--- PAGE TEXT ---

2. Description of the Currently Available Technology
Control levers, which are also frequently called "joysticks," are used to control certain functions of conventional vehicles or machine tools. On an industrial truck, for example, the various functions of a load holding device (e.g., elevation, lateral displacement, etc.) can frequently be controlled by such a control lever. However, on presently available control levers, the control lever cannot be moved beyond a predetermined stop point. When the control lever has reached the stop point, the control signal generated by the control lever cannot be further changed by increasing the actuation force on the control lever.
One limitation with presently available control levers is that in the event of a mechanical overload, e.g., of the type that would occur as a result of incorrect operation or the misuse of the control lever as a handhold, the control lever can be bent or broken off. Such an overload on the control lever can result in critical safety situations. For example, the control lever can generate control signals not intended by the driver or the damaged control lever can become stuck in a certain position.
Therefore, it is an object of the invention to provide a control lever in which damage to the control lever caused by an overload is reduced or eliminated and the risk of safety-critical situations is reduced.
The invention provides a control lever in which the stop has an elastic component, as a result of which a deflection, e.g., at a least slight deflection of the control lever beyond the stop point is possible. The stop point is selected so that the force required to reach the stop point can be reliably expected not to cause any damage to the control lever. The elasticity of the stop prevents a significant impact load on the control lever when it reaches the stop point. The mobility of the control lever beyond the stop point makes it possible to use the control lever to generate control signals that reflect a strong or excessive actuation force.
It is advantageous if the elastic component of the stop is realized so that in the event of a deflection of the control lever beyond the stop point, the restoring force, as a function of the deflection, increases to a greater extent than for a deflection of the control lever between a neutral position and the stop point. It is thereby guaranteed that when the driver actuates the control lever, he will be reliably aware of the stop point. Under normal conditions, the driver will then continue to move the control lever only a short distance beyond the stop point.
It is appropriate if there is a metal spring to generate the restoring force that acts in the event of a deflection between the neutral position and the stop point. Likewise, it is appropriate if there is an elastomeric component to produce the elasticity of the stop.

--- RECORDS FOR THIS TASK ---

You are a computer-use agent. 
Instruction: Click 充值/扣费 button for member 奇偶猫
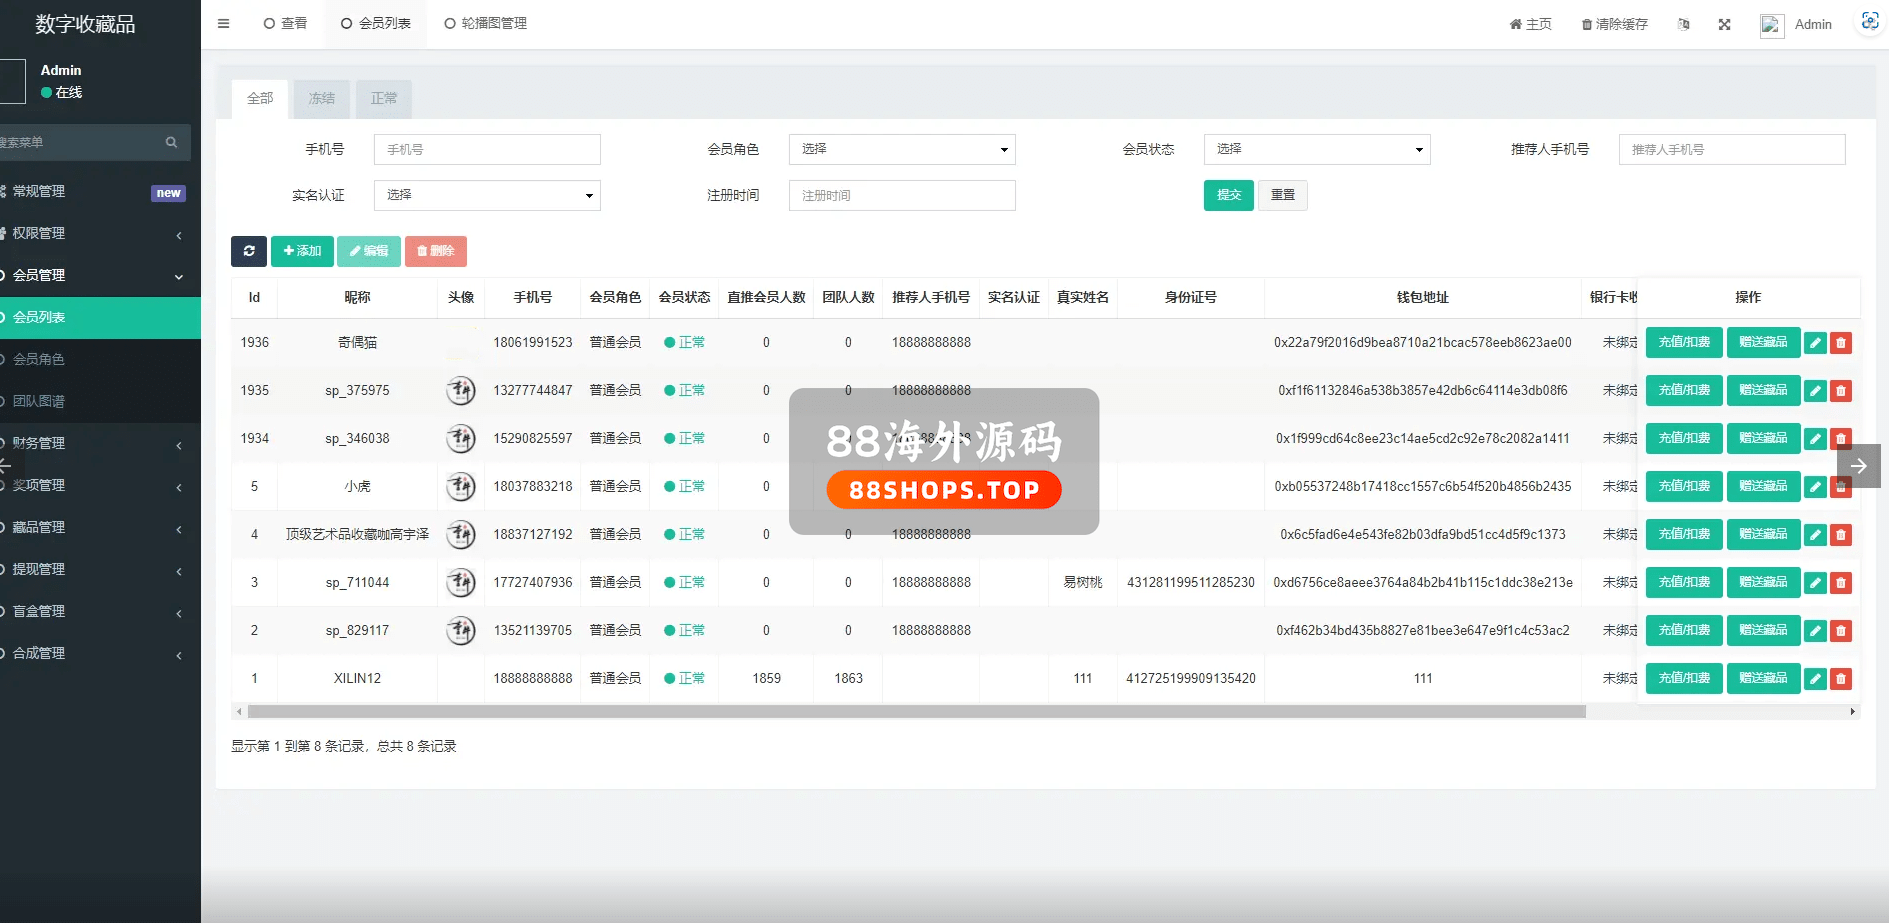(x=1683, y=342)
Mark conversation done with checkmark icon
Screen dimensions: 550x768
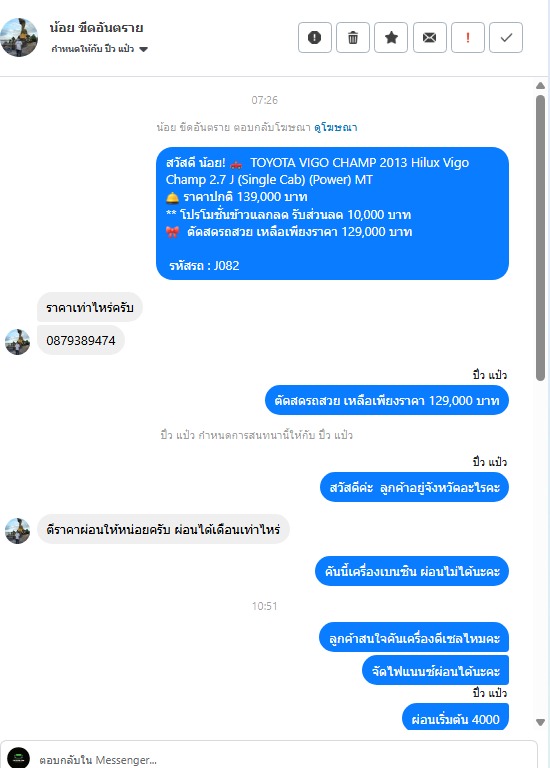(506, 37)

---

• GIVEN INSTRUCTION 1: According to the control lever text, what kind of component produces the elasticity of the stop?
• GIVEN INSTRUCTION 2: Put each line of the listing into a JSON list of strings, one string per line, skipping blank lines and leaving out the pictures.
The listing has no connection to the control lever text.

• OUTPUT 1: An elastomeric component.

• OUTPUT 2:
[
  "You are a computer-use agent. ",
  "Instruction: Click 充值/扣费 button for member 奇偶猫",
  "(x=1683, y=342)",
  "Mark conversation done with checkmark icon",
  "Screen dimensions: 550x768",
  "(506, 37)"
]